_Text extract_
--------------------------------------------------

Friedlander asked the federal district court to certify the legal question to the Minnesota Supreme Court through a rarely used statutory procedure. The federal district court granted the request. Halunen Law then joined forces with co-counsel Nichols Kaster PLLP and Apollo Law to present Friedlander’s case to the Minnesota Supreme Court.
In the Court’s opinion Chief Justice Gildea explained that the Court must adhere to the statute’s plain language. “Interpreting the phrase ‘good faith’ to have a meaning other than that given [by the legislature] would contradict the plain language of the amended statute.” The Court concluded that “the 2013 amendment to the Minnesota Whistleblower Act, defining the phrase ‘good faith’ . . . . eliminated the judicially created requirement that a putative whistleblower act with the purpose of exposing an illegality.”
Clayton Halunen, managing partner of Halunen Law, commented: “The legislature recognized that employees who make reasonable reports of wrongdoing are worthy of the law’s protection. After the 2013 amendments, the lower courts continued to apply the old case law. It was frustrating to watch. With today’s decision, the Minnesota Supreme Court makes clear that the statute’s plain language governs.”
Steven Andrew Smith, a partner at Nichols Kaster, agreed and stated, “The Court’s decision added much-needed clarity to the law and unequivocally shifted the focus of whistleblower cases back to where it should be: on whether an employer terminated or penalized an employee for opposing illegal conduct.”
Adam Hansen, of Apollo Law, who argued the case before the Minnesota Supreme Court, elaborated, “Today’s decision reinforces the value of protecting whistleblowers from unlawful retaliation. The decision reaffirms that employees can take steps in the workplace to call out illegal conduct without fear of losing their jobs. Ultimately, today’s decision will protect not just employees, but the public. The court recognized that protecting employees who oppose unlawful practices–for example, environmental dumping, financial crimes, or workplace safety hazards–helps stop the illegal behavior from happening in the first place.”

--------------------------------------------------

_Dataset content_
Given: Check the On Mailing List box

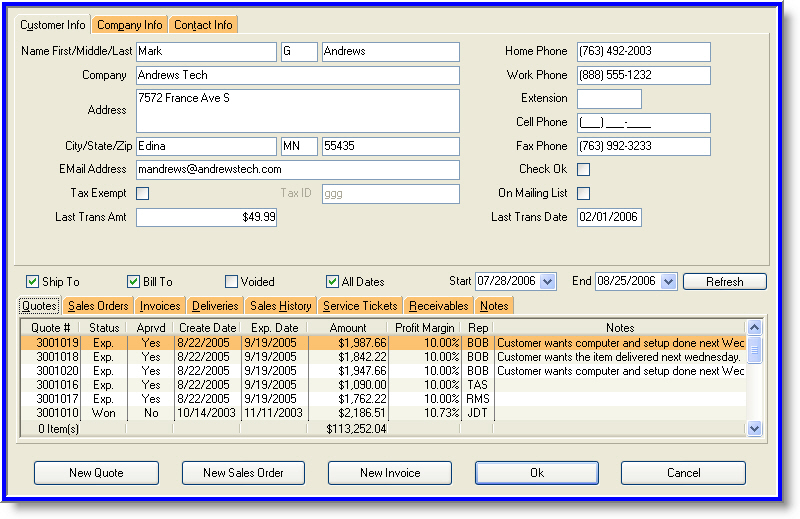Looking at the screenshot, I should pos(584,193).
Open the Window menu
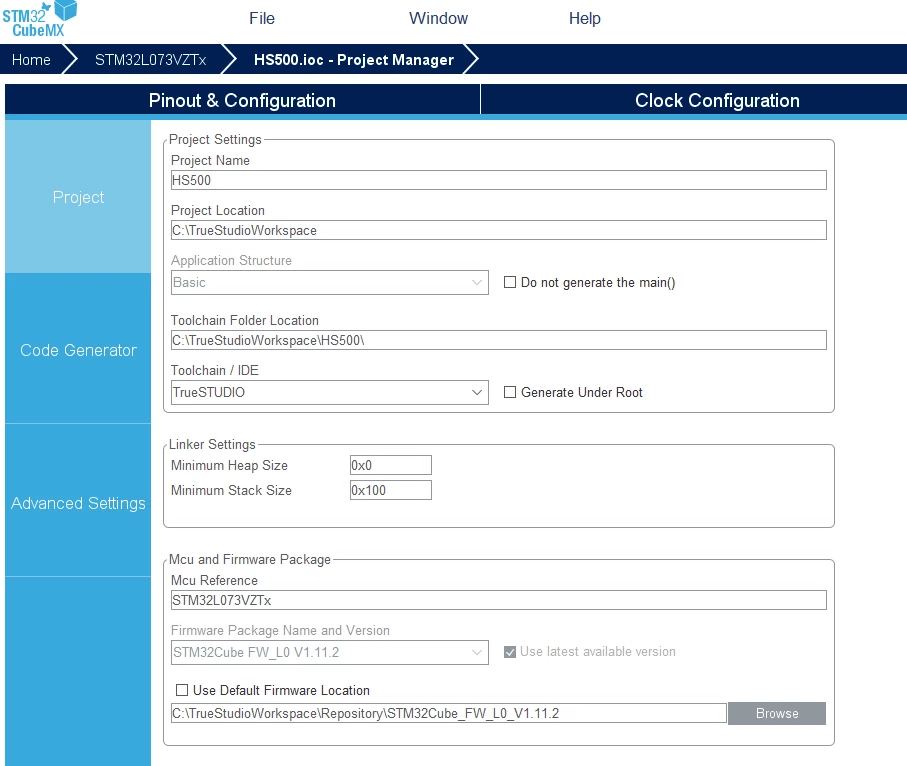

--------------------------------------------------

_Work instructions_
1 – In the text on the whistleblower decision, shorten the paragraph that begins "In the Court's opinion" while keeping its main facts.
2 – Please resume the text on the whistleblower decision from where it stops.
The listing plays no part in this work.

_Task-by-task outputs_
1 – Writing for the Court, Chief Justice Gildea said the Court must follow the statute's plain language, because giving "good faith" a meaning other than the legislature's would contradict the amended statute. The Court held that the 2013 amendment to the Minnesota Whistleblower Act, by defining "good faith," removed the court-made requirement that a whistleblower act to expose an illegality.

2 –
Link here to read the full decision.
ABOUT HALUNEN LAW: Halunen Law offers expertise in litigating consumer class actions and proven track record of success in challenging deceptive marketing, corporate fraud, and illegal business practices. Halunen also offers experienced representation to employees and whistleblowers under the False Claims Act and other statutes. With offices in Minneapolis and Chicago, Halunen Law has achieved a reputation as a fearless, tenacious and successful plaintiffs’ law firm, with a laser focus on achieving justice for its clients while creating meaningful social change. For more information about Halunen Law visit HalunenLaw.com.
About Nichols Kaster, PLLP: The firm is led by its partners, who are regularly selected by their peers as Super Lawyers and Best Lawyers, and are leaders in numerous professional organizations, such as the National Employment Lawyers Association, the ABA Federal Labor Standards Legislation Committee, the Practicing Law Institute, Minnesota National Employment Lawyers Association, Public Justice, and the Council for the Minnesota State Bar Association’s Consumer Litigation Section. For more information about Nichols Kaster PLLP visit www.nka.com.
About Apollo Law: Apollo Law represents employees and consumers in appellate litigation. Apollo Law began with a simple premise: that employees and consumers should have access to top-flight appellate counsel. Large corporations employ a deep and talented bench of appellate specialists. Apollo Law brings the same singular focus, experience, and knowledge to bear on behalf of employees, consumers, and other aggrieved individuals. Through its work, Apollo Law aims to vindicate the rights of its clients while improving the legal landscape for workers and individuals everywhere. For more information about Apollo Law’s appellate services, visit www.apollo-law.com.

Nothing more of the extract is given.